The board meeting will begin at 6 p.m. and be held in the downtown Education Center at M and Tulare streets. The public hearing on the budget is tentatively scheduled for 7:40 p.m., but it could be delayed.
The budget discussion and vote to adopt will follow what could be a contentious agenda item, a proposed contract amendment to put Fresno police officers on middle school campuses as school resource officers. The current contract between FUSD and the Fresno Police Department puts police on high school campuses.
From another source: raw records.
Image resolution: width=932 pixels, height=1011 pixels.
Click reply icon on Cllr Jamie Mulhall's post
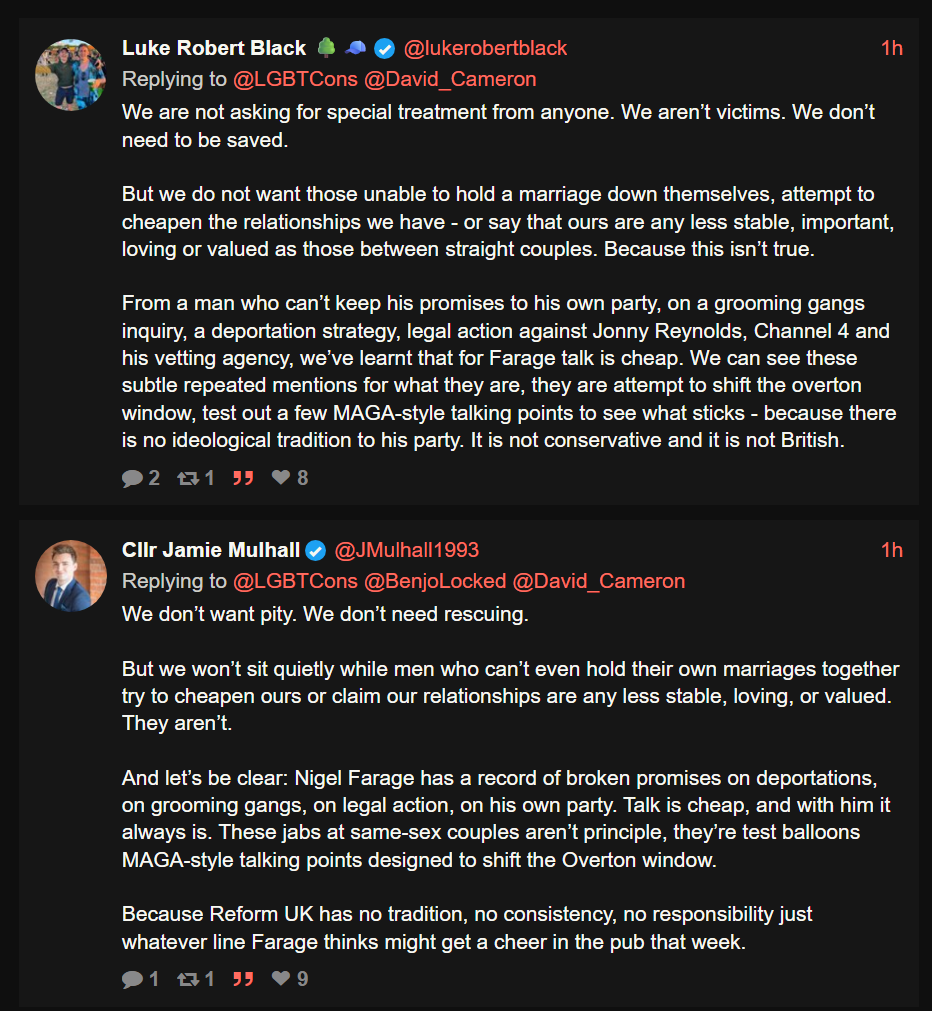(x=132, y=979)
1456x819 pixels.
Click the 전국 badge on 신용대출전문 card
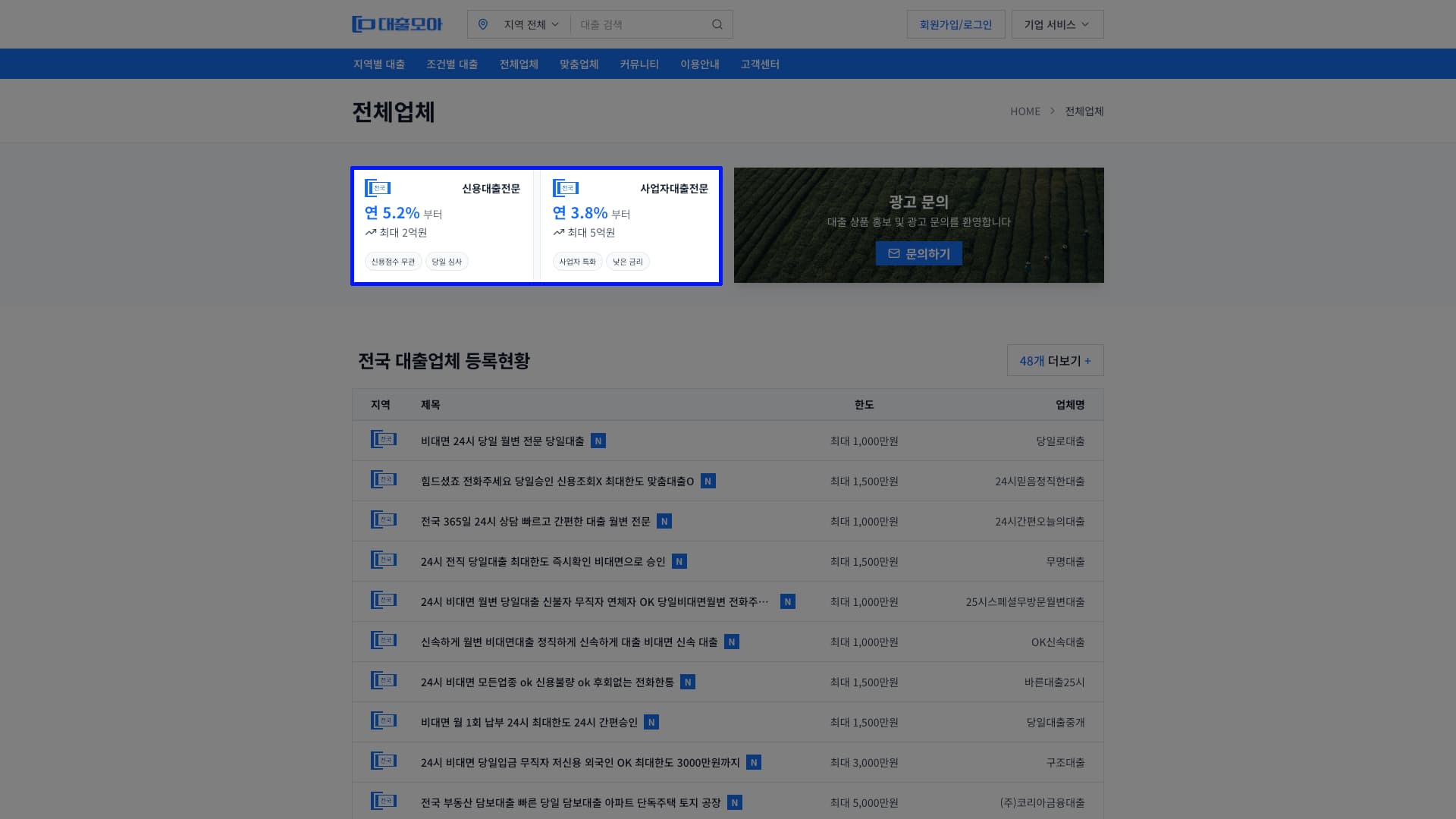[378, 188]
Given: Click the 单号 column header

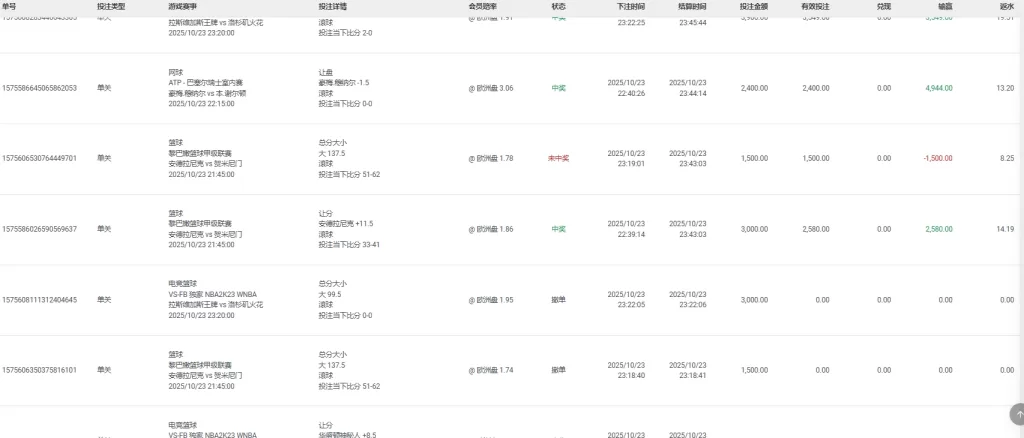Looking at the screenshot, I should 9,6.
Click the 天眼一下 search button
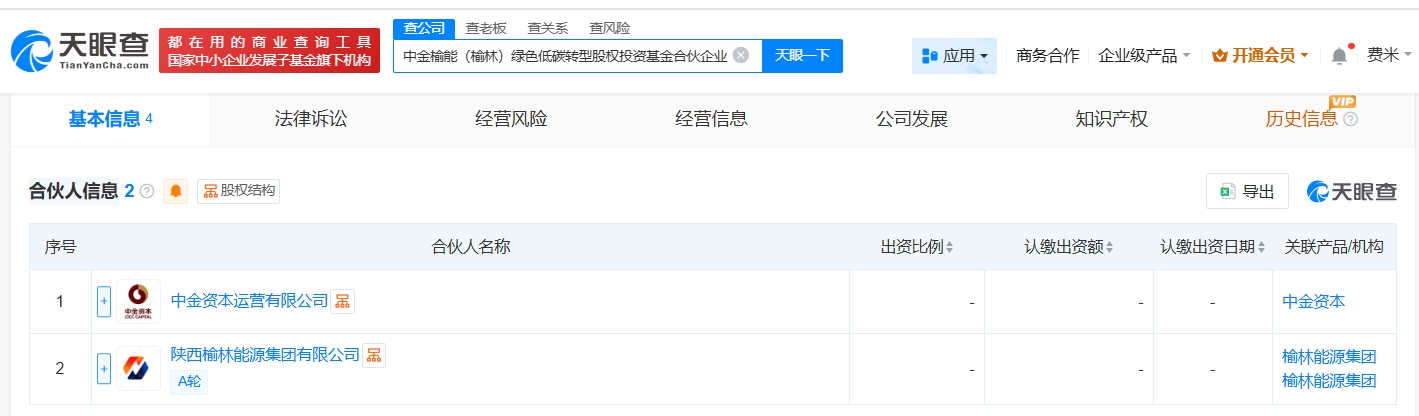Screen dimensions: 1419x416 (x=802, y=55)
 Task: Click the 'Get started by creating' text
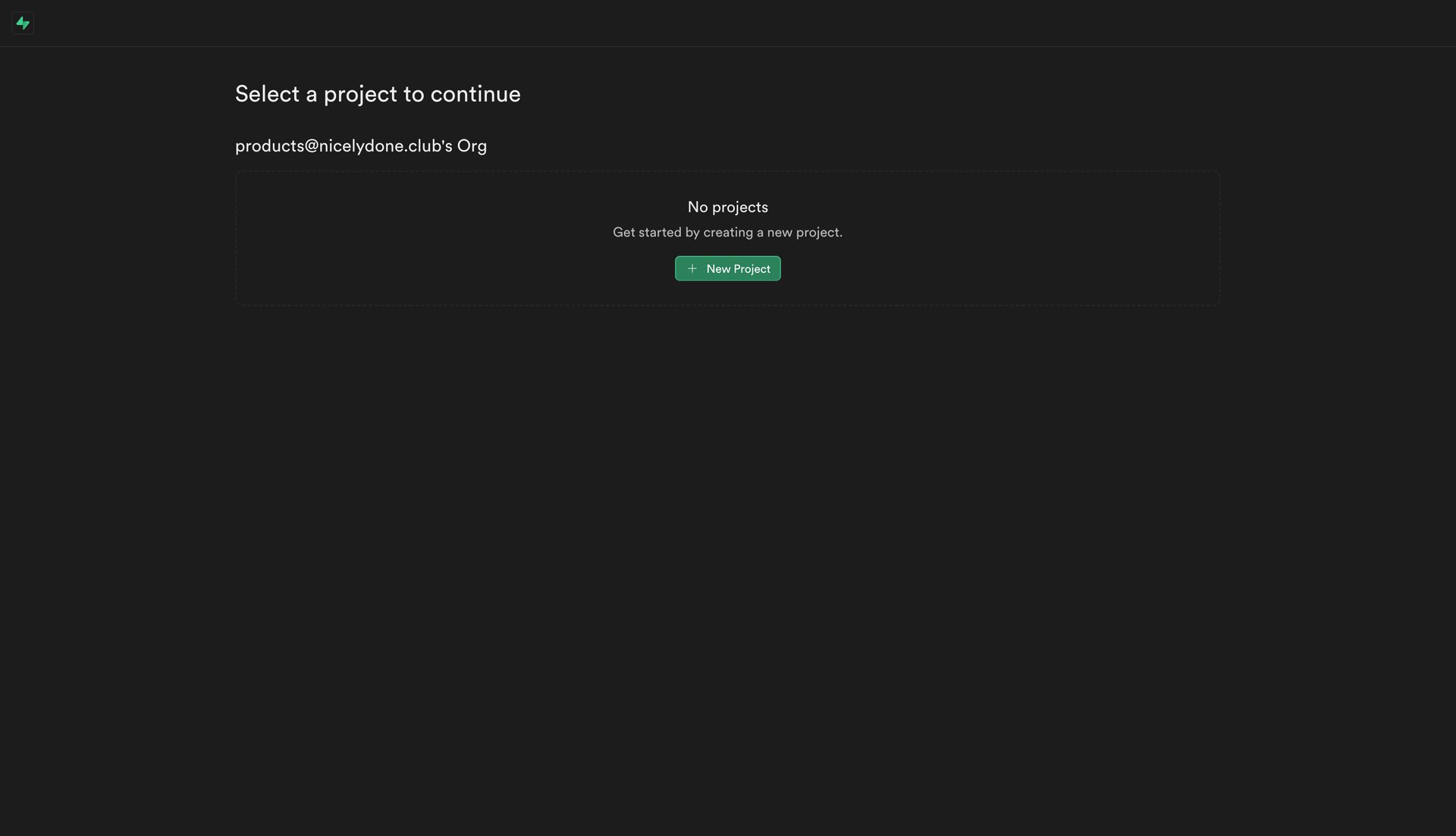pos(727,232)
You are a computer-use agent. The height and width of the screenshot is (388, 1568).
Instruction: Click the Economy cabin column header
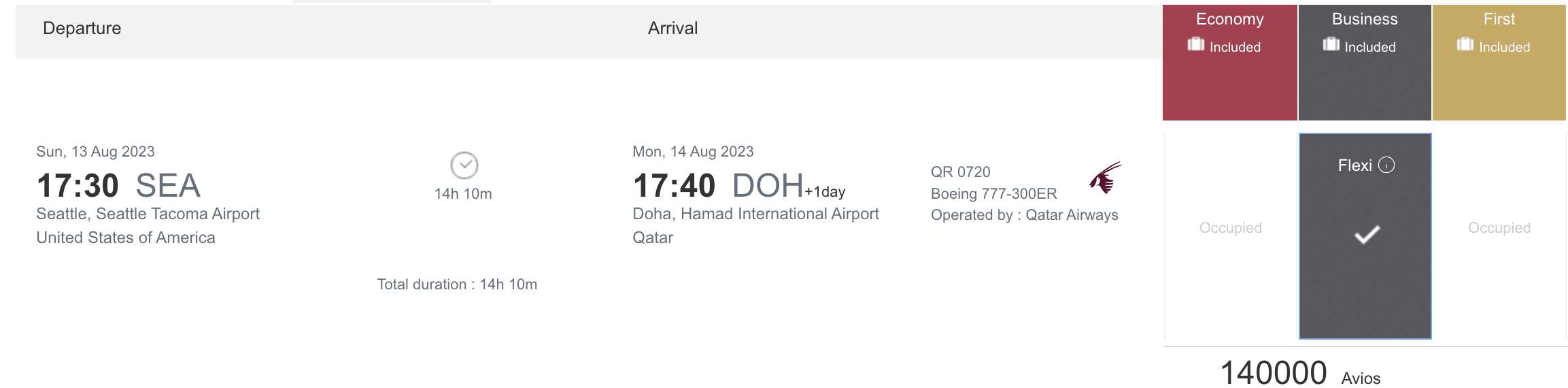1230,19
The proposed 2022-23 budget projects expenditures of $2,020,700,122. District spokeswoman Nikki Henry did not immediately respond to a query as to whether this is Fresno Unified’s biggest budget ever. Later Wednesday she confirmed that it is the largest in the district’s history.
Pandemic Recovery Money
The district has received nearly $770 million in “one-time recovery funds,” which have been provided by the state and federal governments to assist with recovery from the pandemic.
The district is targeting the funds on student instructional and social-emotional interventions, health and safety improvements, and “reimagining facility and technology use.”
Some of the uses include purchasing interactive panels for all elementary classrooms, supporting student devices, buying a GPS bus system and bus-washing system, and preparing five teachers on special assignment for promotion to vice-principal.
The budget also includes significant staffing increases: 27 school psychologists, 65 instructional coaches, 47 child welfare and attendance officers, and 77 home school liaisons.
The general fund is the majority of the budget and totals more than $1.5 billion.